It was a time of the death of kings, and a 17th century Englishman proposed a space programme with the ambition of reaching the moon.
John Wilkins was an unusual man for unusual times, a polymath, one of few to head colleges at both Oxford and Cambridge, related by marriage to Oliver Cromwell but physician to Royalty, a clergyman and a scientist.
Born in a time of rising puritan religious fervor, he was a strong supporter of religious tolerance and the accommodation of the growing interest in science and religion.
Although he wrote many books, two are of particular interest — for they argued for a space programme so that England could extend its growing overseas colonies into the skies as well.
The moon was, he suspected inhabited as there was an emerging thought that the moon had mountains and valleys, not unlike “unconquered Wales and Scotland”. He also argued that the moon had an atmosphere not unlike that of Earth’s, which he proved by observation of a halo effect seen around the moon. It’s worth noting that he had access to a large telescope at Oxford, so he considered his observations to be perfectly valid.

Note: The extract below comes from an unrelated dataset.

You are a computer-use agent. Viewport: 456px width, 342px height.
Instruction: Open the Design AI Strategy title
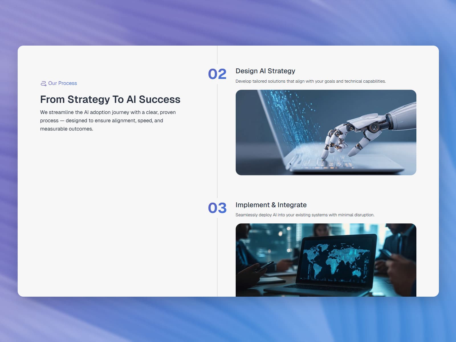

He did accept, that he was not sure what the inhabitants of the moon would be like, but that there must be people living there, for why else would God have given the moon an atmosphere in the first place?
He did give them a name though — the residents of the moon were to be called the Selenites.
The aim of reaching the moon was not scientific but mercantile. Trading with the Selenites would enrich England much as trade with the terrestrial New World was already starting to do for Europe.
Two books, one published in 1638, “The Discovery of a World in the Moone” and two years later, “A Discourse Concerning a New Planet” explained how a 17th-century space programme could work in practice.
The frontispiece of the later book shows his affinity for the Copernican model of the Solar system, with the Polish astronomer and Galileo both prominent. Just as significantly, the illustration shows the stars extending to infinity, rather than being in a then conventional ‘fixed sphere’ just beyond Saturn.
The difficulty of reaching the moon was overcoming the “mystical magnetism” that held animals and plants to the ground, and if man could find a way of rising at least 20 miles above the surface where the magnetic effect was weakest, then they could fly through space to the moon.
In 1648, Dr Wilkins drew plans for what he called a flying chariot powered by clockwork and springs, a set of flapping wings coated with feathers and a few gunpowder boosters to get it started.
Fellow scientist, Robert Hooke’s posthumous diary suggests that he and Wilkins may even have built a model of this aircraft.
Of course, this was the time before spacesuits, but don’t worry, for the 17th-century astronaut would be able to breathe the rarified air between planets where the angels lived.
Unfortunately for Wilkins, scientists soon worked out that the air between the planets was rather less appealing than first thought and that space travel might not be possible after all, although they didn’t dismiss the idea of the moon being inhabited.
But, for a few years, in the 17th century, England had a space programme.